Atienza (2002, p. 170) considera que Robert Alexy é um dos principais representantes da referida teoria standard da argumentação jurídica e Feteris (2017, p. 117) avalia que a teoria desenvolvida por Alexy é a mais elaborada e sistemática teoria da argumentação jurídica. Por essas razões, julgo relevante examinar o enfoque de Alexy para os argumentos interpretativos jurídicos.
Acerca disso, Alexy (2015, p. 70) diferencia quatro categorias: argumentos linguísticos, genéticos, sistemáticos e práticos gerais. Os argumentos linguísticos compreendem os sintáticos e os semânticos, podendo esses últimos se referir ao significado comum, que deve predominar quando a norma em discussão tiver de ser conhecida por todos os cidadãos, ou se referir ao significado especializado, que deve preponderar quando a norma se disser respeito a assunto técnico (Alexy, 2015, p. 71).
Ele esclarece que os argumentos genéticos tratam da vontade real do legislador histórico e os subdivide em dois grupos: o semântico-subjetivo e o teleológico-subjetivo (Alexy, 2015, p. 71-72). O argumento semântico-subjetivo é empregado para se sustentar que o legislador histórico ligou determinado significado a uma disposição textual. Já o teleológico-subjetivo é utilizado para se defender que o legislador histórico buscou atingir certas finalidades com uma norma.

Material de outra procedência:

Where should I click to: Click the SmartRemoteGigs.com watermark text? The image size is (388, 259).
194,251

Os argumentos sistemáticos são fundados na coerência do sistema jurídico e dividem-se em oito subgrupos (Alexy, 2015, p. 72): 1) asseguradores de consistência, que objetivam solucionar ou evitar que surjam contradições entre normas; 2) contextuais, os quais têm a finalidade de interpretar uma norma com base na sua posição no texto de lei ou na sua relação com outras normas; 3) sistemático-conceituais, que buscam a clareza conceitual e a completude sistemática; 4) principiológicos, que aplicam os princípios jurídicos; 5) especiais, dentre os quais está a analogia; 6) baseados em precedentes; 7) históricos, os quais se amparam na história do problema a ser sanado pela norma; 8) comparativos, que procuram semelhanças ou diferenças entre normas de países.

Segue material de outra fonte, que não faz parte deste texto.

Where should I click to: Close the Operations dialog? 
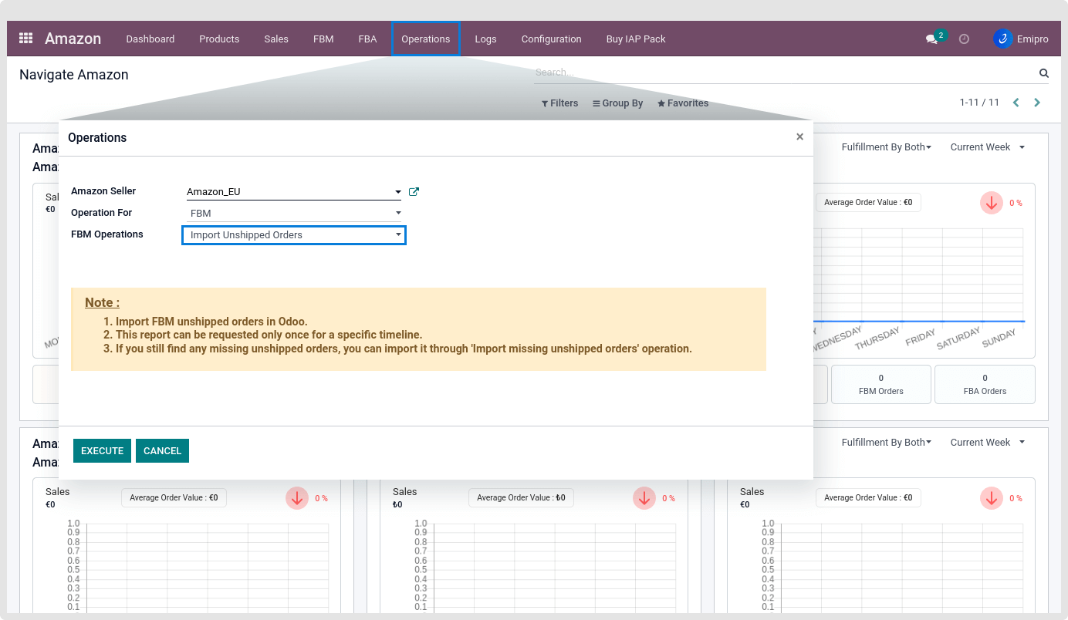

Dentro dos argumentos práticos gerais, Alexy (2015, p. 73-74) distingue dois grupos: os teleológicos e os deontológicos. Os argumentos teleológicos são utilizados para fundamentar que uma interpretação facilita o atingimento dos fins buscados pela norma e os argumentos deontológicos são usados para amparar uma interpretação de que algo é justo ou injusto independentemente das consequências.

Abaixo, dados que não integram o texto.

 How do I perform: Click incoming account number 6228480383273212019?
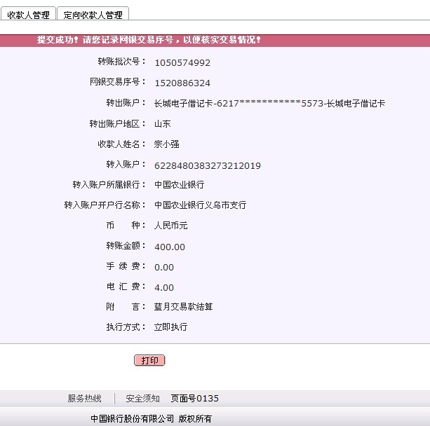tap(208, 165)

Referências bibliográficas
ALEXY, Robert. Direito, razão, discurso: estudos para a filosofia do direito. Tradução de Luís Afonso Heck. 2. ed. rev. Porto Alegre: Livraria do Advogado Editora, 2015.
ATIENZA, Manuel. As razões do direito: teorias da argumentação jurídica. Tradução de Maria Cristina Guimarães Cupertino. 2. ed. São Paulo: Landy Editora, 2002.
FETERIS, Eveline T. Fundamentals of legal argumentation: a survey of theories on the justification of judicial decisions. Amsterdam: Springer, 2017.